What you are asked to do:
Please locate each line in the entries below that contains the word "Task" and copy those lines.

Word and item position data:
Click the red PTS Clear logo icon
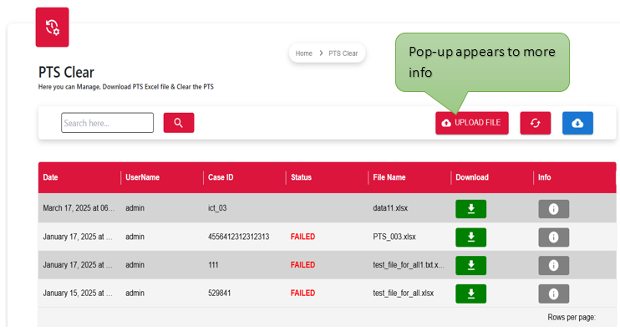The image size is (620, 332). tap(52, 27)
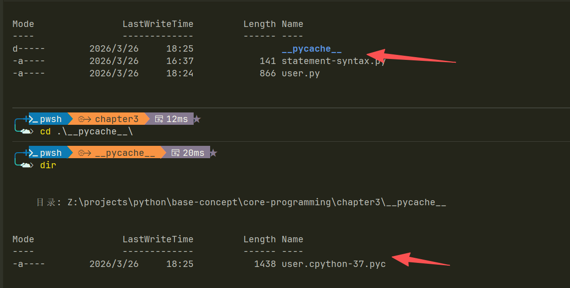The image size is (570, 288).
Task: Click the star icon after the 12ms segment
Action: pyautogui.click(x=197, y=119)
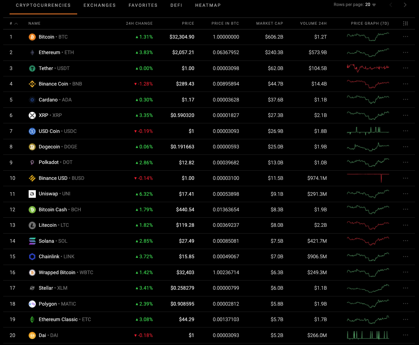
Task: Expand the options menu for Cardano row
Action: pyautogui.click(x=405, y=100)
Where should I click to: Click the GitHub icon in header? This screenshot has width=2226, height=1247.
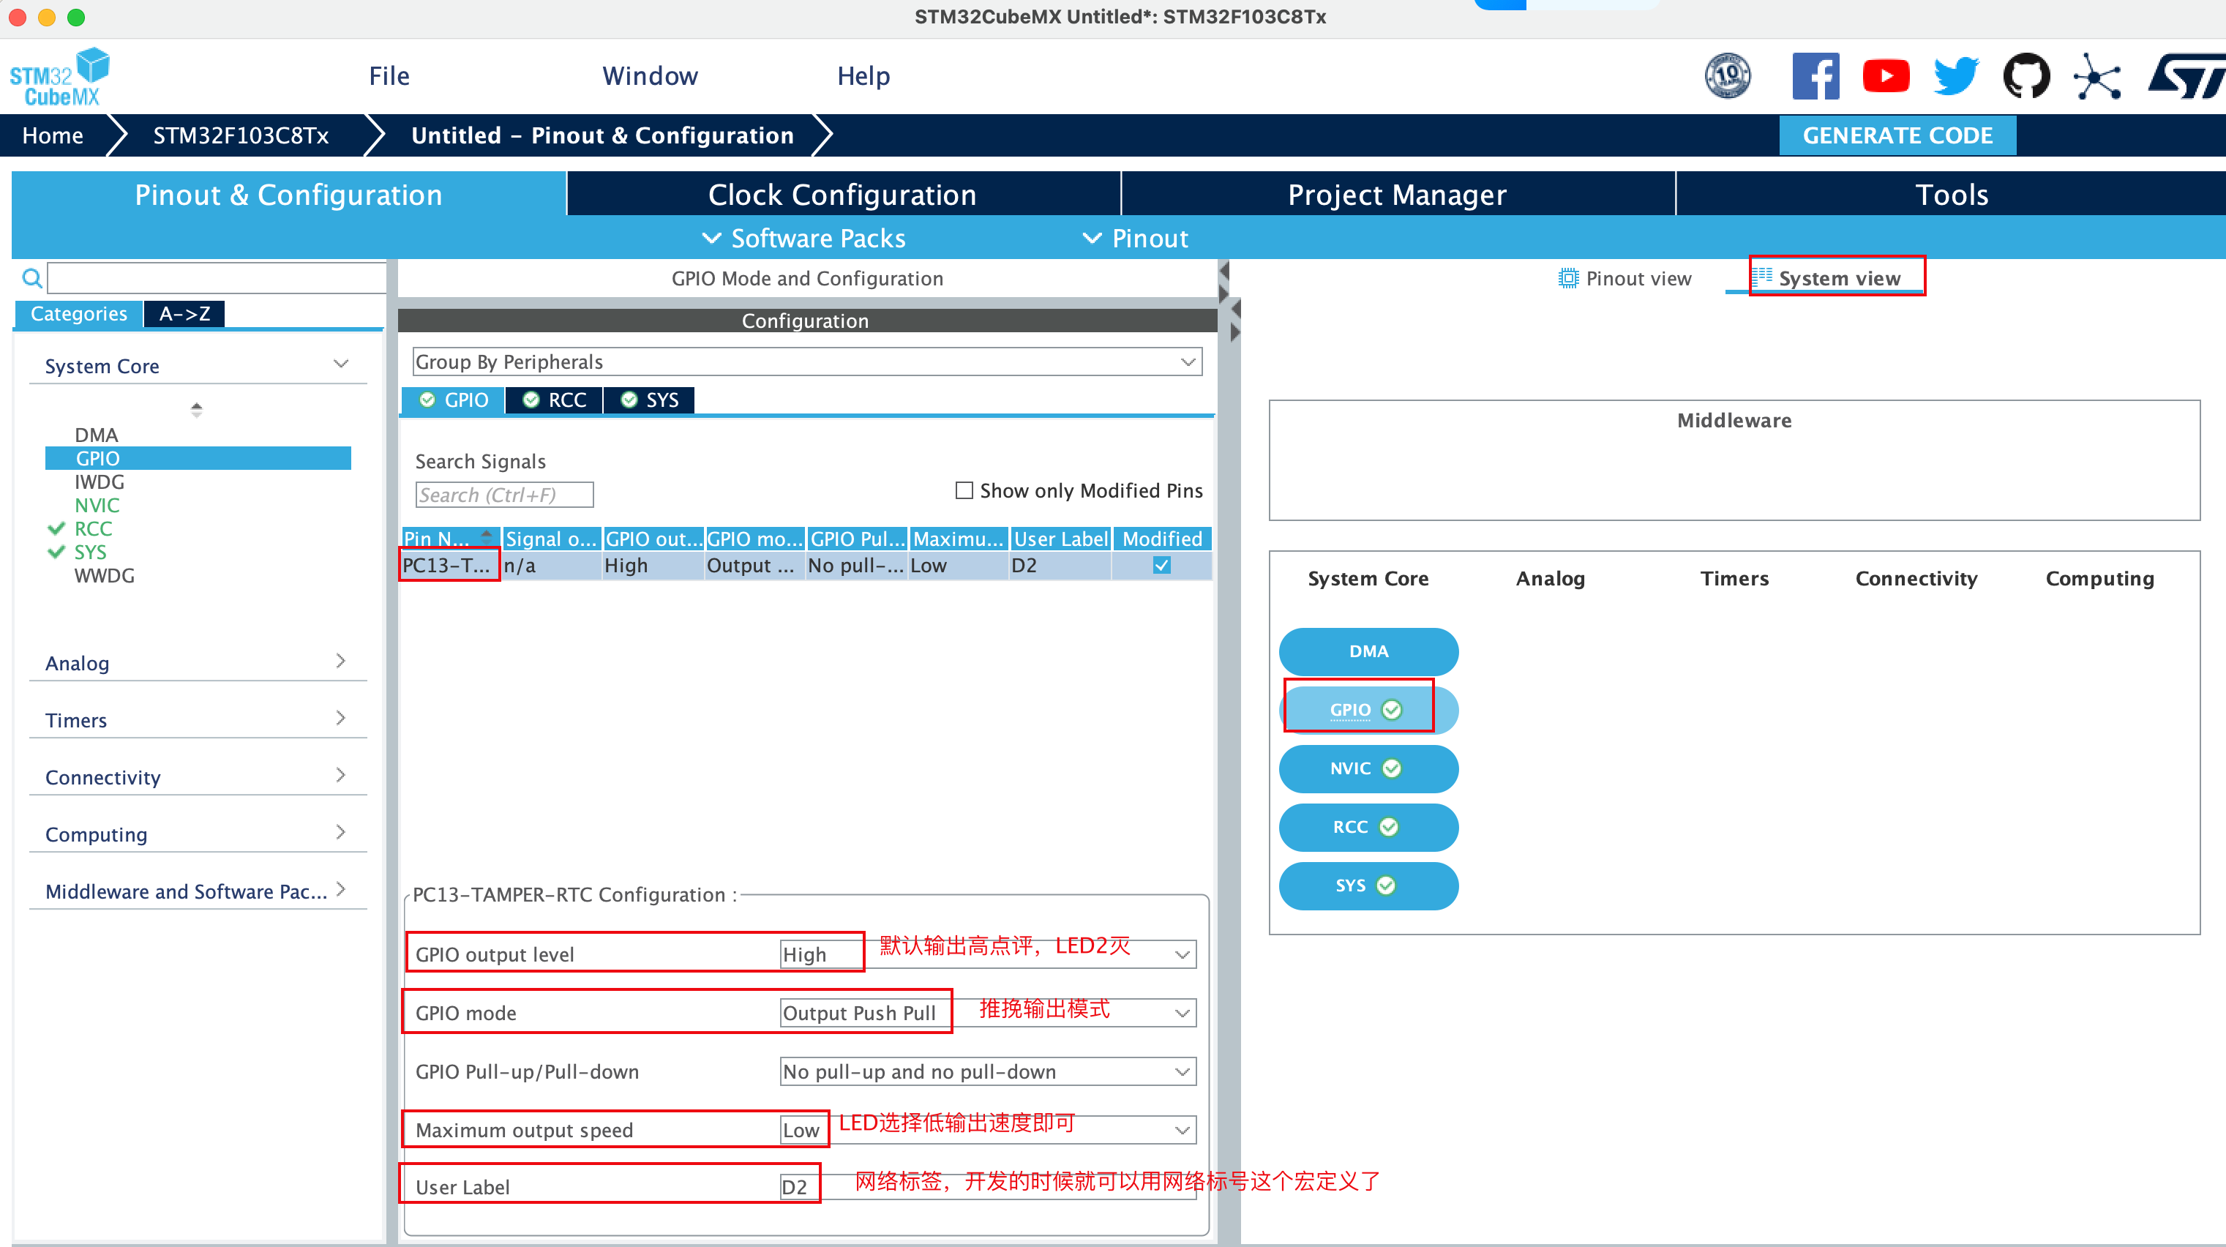(x=2026, y=76)
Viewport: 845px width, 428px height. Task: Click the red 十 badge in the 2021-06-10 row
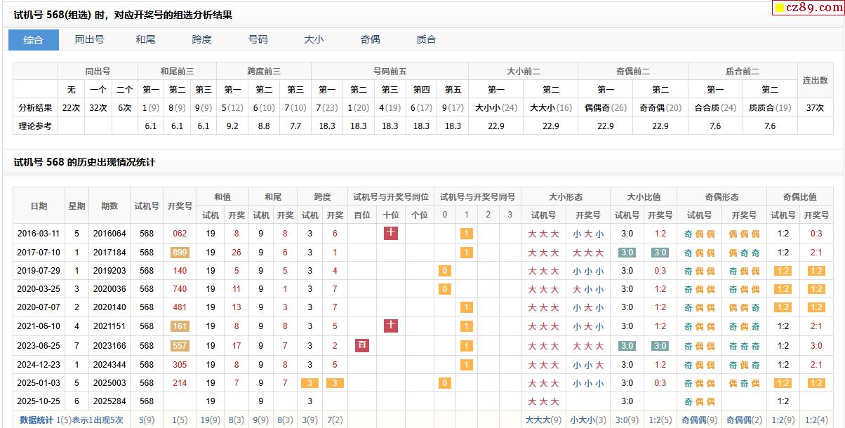point(391,326)
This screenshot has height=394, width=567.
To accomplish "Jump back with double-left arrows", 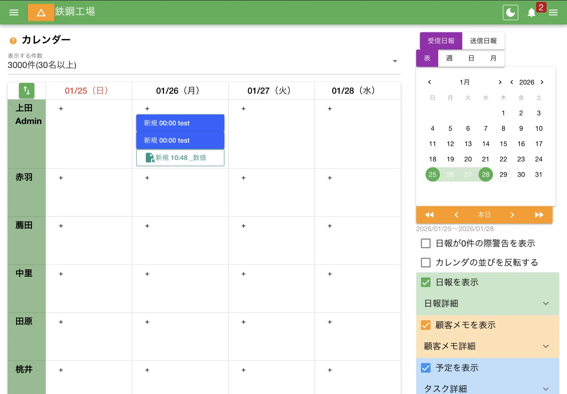I will (429, 215).
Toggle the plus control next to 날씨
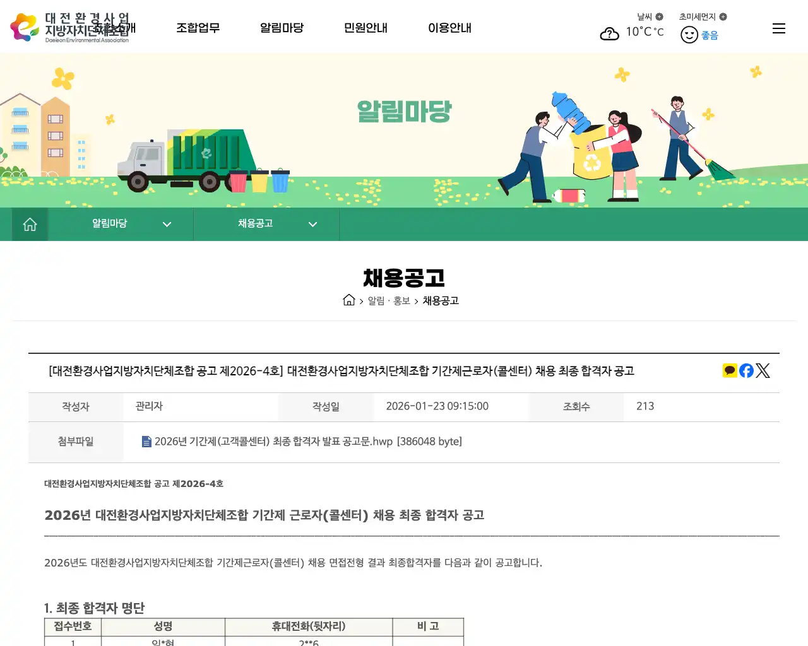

Solved problem:
Task: Click the star icon after the 12ms segment
Task: Expand the options menu for Cardano row
Viewport: 845px width, 428px height. Task: Click the red 十 badge in the 2021-06-10 row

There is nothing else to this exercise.